--- BEGIN Data section ---
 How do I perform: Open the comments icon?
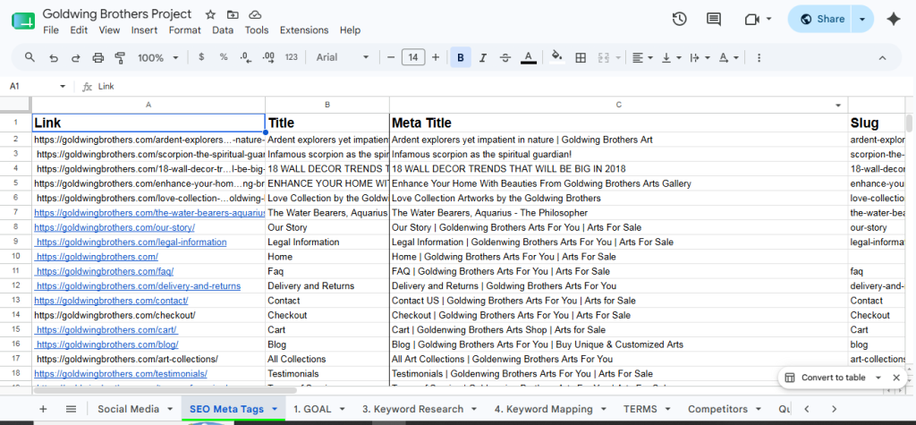(x=713, y=20)
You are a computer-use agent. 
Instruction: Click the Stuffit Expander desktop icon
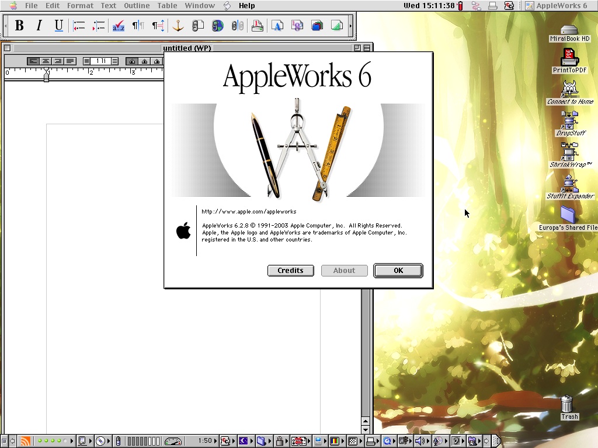pyautogui.click(x=569, y=185)
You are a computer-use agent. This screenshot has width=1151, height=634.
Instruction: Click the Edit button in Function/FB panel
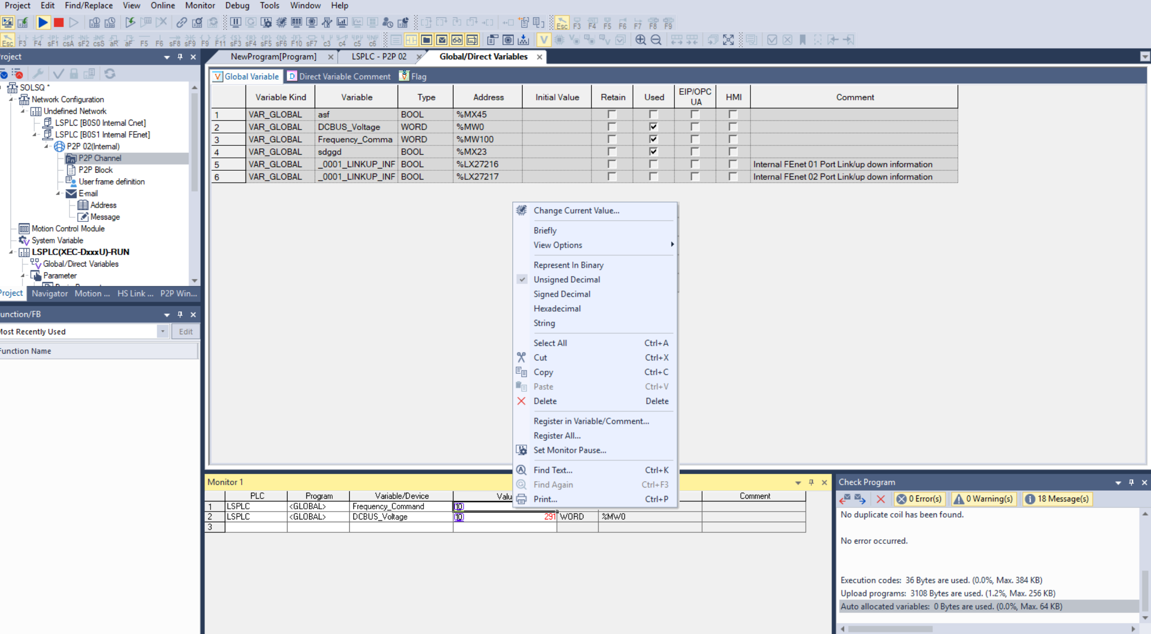click(x=185, y=331)
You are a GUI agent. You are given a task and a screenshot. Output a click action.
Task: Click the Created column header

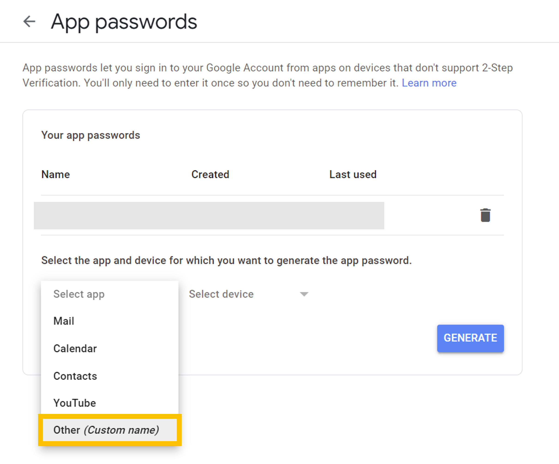click(x=210, y=175)
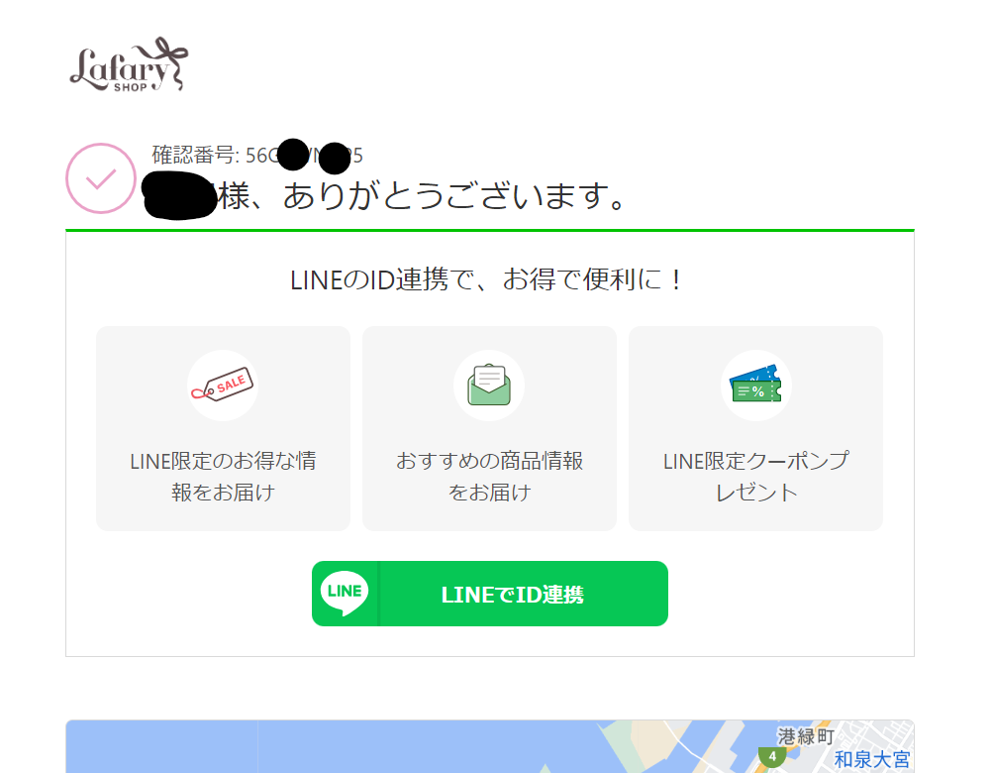Click the pink checkmark circle icon
Image resolution: width=993 pixels, height=773 pixels.
tap(101, 178)
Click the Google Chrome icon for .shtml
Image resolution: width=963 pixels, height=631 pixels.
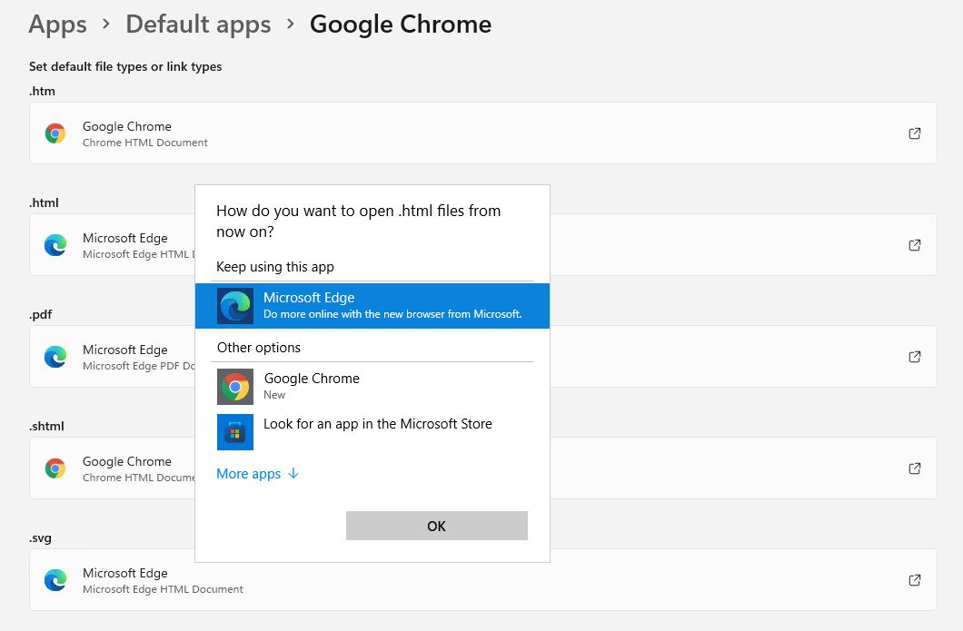(x=55, y=468)
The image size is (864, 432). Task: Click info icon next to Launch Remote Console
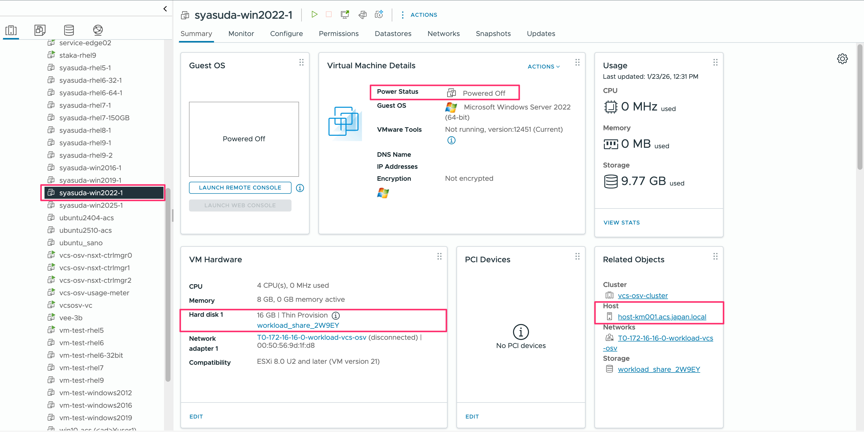point(300,188)

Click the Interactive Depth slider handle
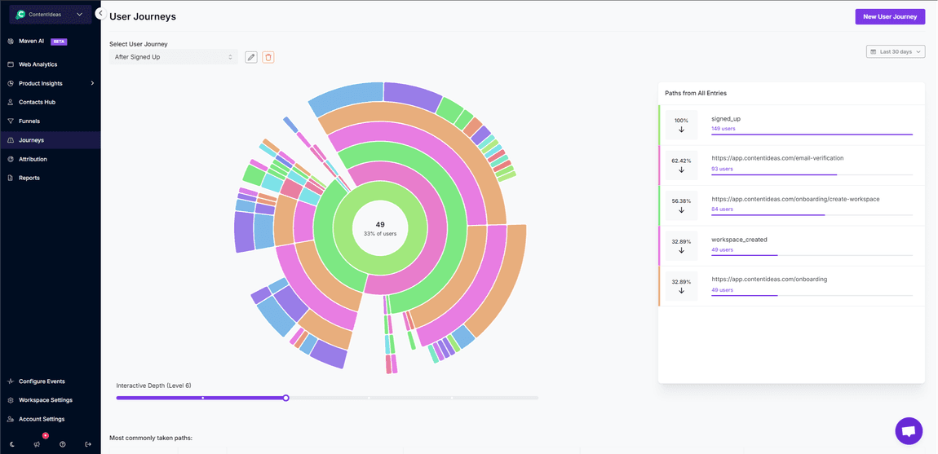285,398

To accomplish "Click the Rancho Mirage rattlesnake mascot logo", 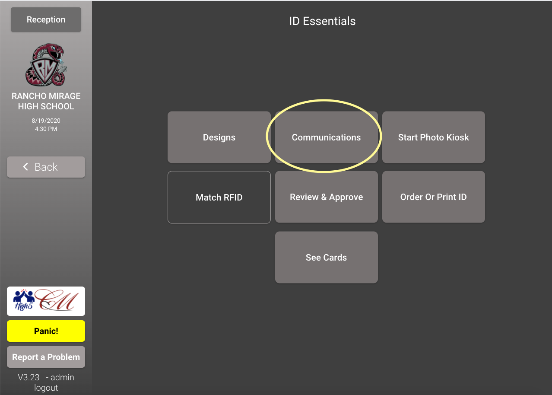I will click(46, 65).
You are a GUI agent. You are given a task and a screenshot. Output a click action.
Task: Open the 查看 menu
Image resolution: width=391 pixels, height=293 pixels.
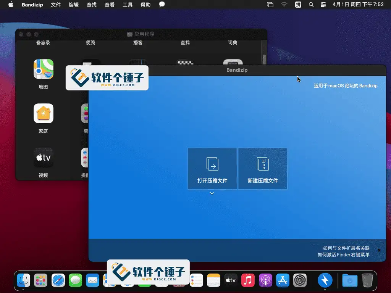(x=109, y=5)
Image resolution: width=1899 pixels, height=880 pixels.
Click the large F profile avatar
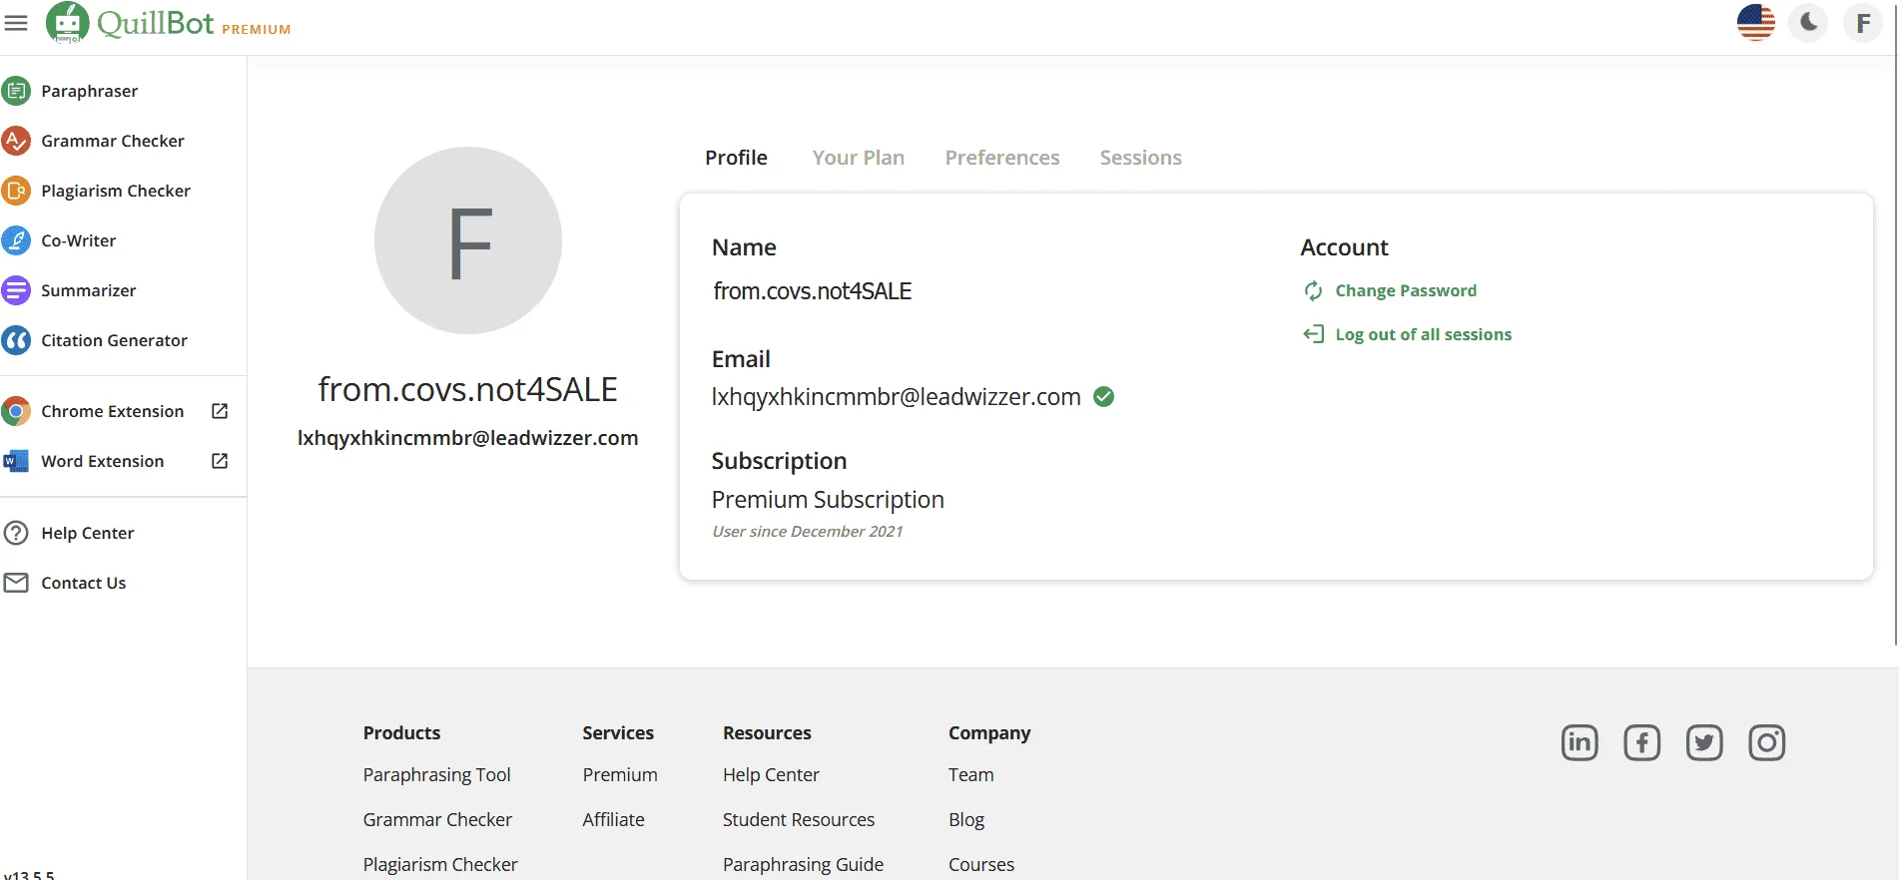[468, 240]
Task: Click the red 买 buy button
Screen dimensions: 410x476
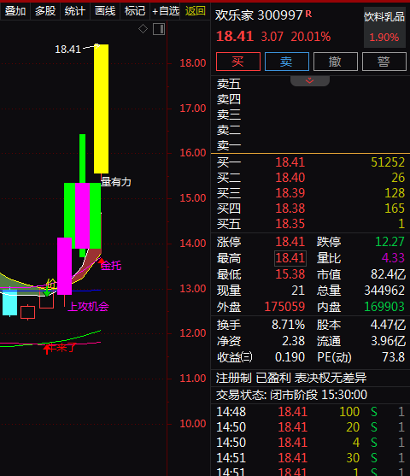Action: [238, 62]

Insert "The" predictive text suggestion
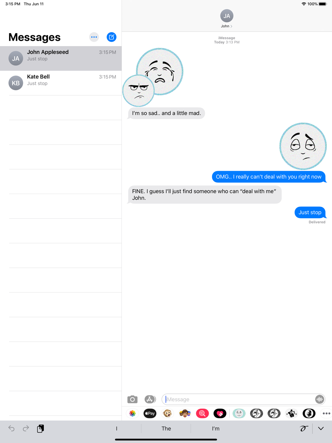[166, 428]
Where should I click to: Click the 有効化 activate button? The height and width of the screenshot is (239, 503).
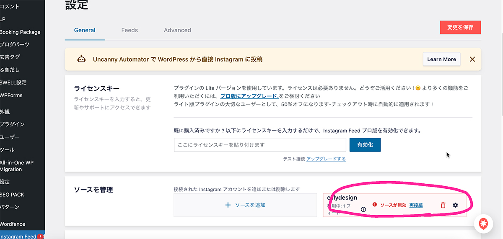(365, 145)
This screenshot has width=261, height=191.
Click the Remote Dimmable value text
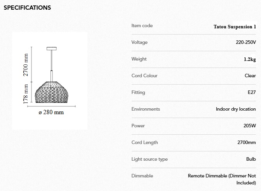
--- END Data section ---
Given instruction | Rewrite the stretch from the line containing "Where should I" through the last of the lines, changing every "screenshot" to "screen capture" and keeping everything else the same. Leave the pictures out of your answer.

Written solution |
Where should I click to: Click the 有効化 activate button? The height and width of the screen capture is (239, 503).
(365, 145)
This screen capture has width=261, height=191.
Click the Remote Dimmable value text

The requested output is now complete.